• Obiettivo dell'esercizio: Ripeti parola per parola il passo dell'articolo sulla Striscia di Gaza che comincia da "Il fuoco da" e prosegue fino a "Europeo di Rafah.".

• Estratto fornito:
↓↓↓
«Qualche ora di tregua rotta prima del previsto, che ha permesso a 75mila persone di recarsi nelle banche e nei negozi, e poi la situazione nella Striscia di Gaza è ripiombata nel caos culminato con l’invasione terrestre israeliana delle ultime ore». Lo racconta la responsabile ufficio Mediterraneo di Oxfam Italia, Umiliana Grifoni, grazie ai continui aggiornamenti che arrivano dai 34 operatori locali di Oxfam al lavoro per portare soccorso alla popolazione colpita dal conflitto, che è ormai arrivato al suo dodicesimo giorno. Mentre continua l’operazione di terra, nella striscia di Gaza la situazione umanitaria si fa sempre più tragica. Il cibo è sempre più scarso e manca anche il sangue per soccorrere i feriti.
Il fuoco da Israele
Fino al 18 luglio, gli attacchi israeliani sono stati 3.844, di cui 2.403 attacchi aerei, 733 bombardamenti navali e 708 attacchi di artiglieria, che hanno provocato sino ad ora oltre 300 morti palestinesi, almeno 27 dall’inizio dell’attacco israeliano via terra, e oltre 2mila feriti. Questi sono i dati dell’escalation militare in corso: 263 case a Gaza sono state totalmente distrutte e 1.494 danneggiate; danneggiamenti anche all’ospedale geriatrico dì Al Wafa ed all’Ospedale Europeo di Rafah.
«Ci sono bombardamenti ed esplosioni ovunque e in ogni momento, interruzioni di corrente mischiate alle grida dei bambini», testimonia Ahmed Sourani, operatore di Oxfam, che lavora e vive con la propria famiglia dentro Gaza. «I genitori sono molto preoccupati riguardo la sicurezza dei loro figli, e tentano di calmarli e proteggerli in diversi modi. Ci sentiamo prigionieri nelle nostre case perché non possiamo muoverci liberamente». Secondo Oxfam, sarebbero 25mila i bambini che hanno subito traumi psicologici per aver perso un familiare o a causa dei bombardamenti. Israele, riferisce la radio militare, ha ordinato anche agli abitanti di due campi profughi nella zona centrale di Gaza, al Maghazi e Nusseirat, di sgomberare le proprie abitazioni per non restare coinvolti in futuri combattimenti.
↑↑↑
• Dati forniti:
↓↓↓
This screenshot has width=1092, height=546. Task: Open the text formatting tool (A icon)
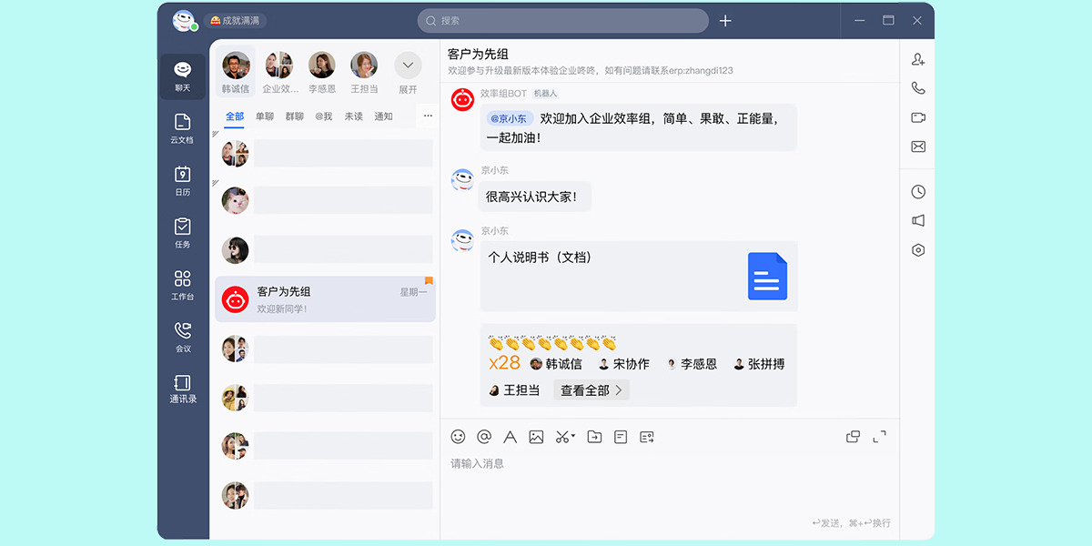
↑↑↑
↓↓↓
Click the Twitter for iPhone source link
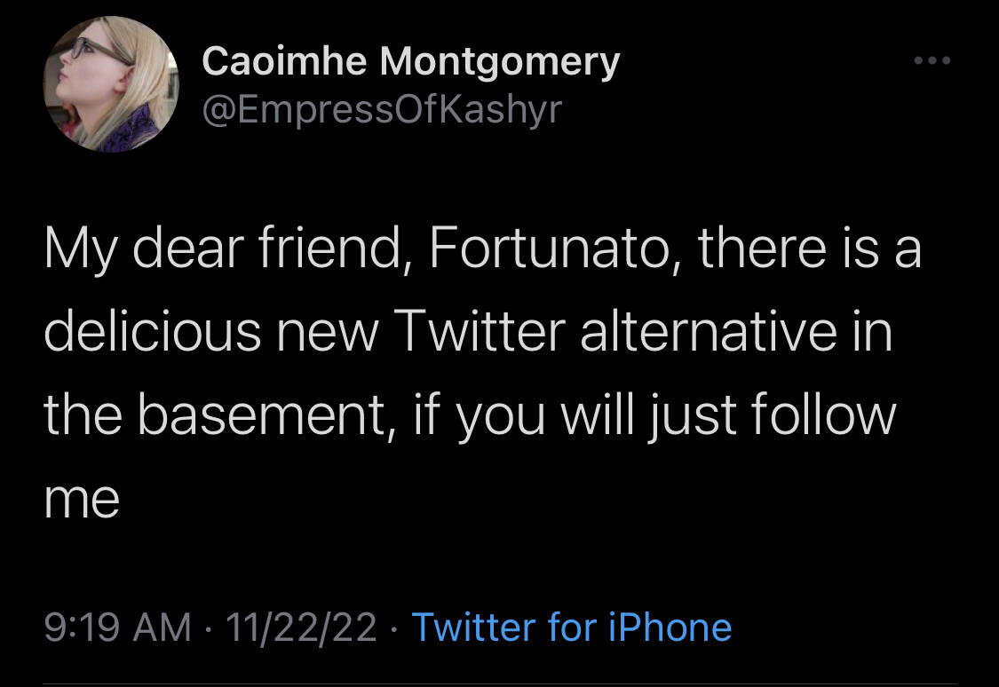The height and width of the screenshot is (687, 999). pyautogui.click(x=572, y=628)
↑↑↑
• Risposta all'esercizio:
Il fuoco da Israele
Fino al 18 luglio, gli attacchi israeliani sono stati 3.844, di cui 2.403 attacchi aerei, 733 bombardamenti navali e 708 attacchi di artiglieria, che hanno provocato sino ad ora oltre 300 morti palestinesi, almeno 27 dall’inizio dell’attacco israeliano via terra, e oltre 2mila feriti. Questi sono i dati dell’escalation militare in corso: 263 case a Gaza sono state totalmente distrutte e 1.494 danneggiate; danneggiamenti anche all’ospedale geriatrico dì Al Wafa ed all’Ospedale Europeo di Rafah.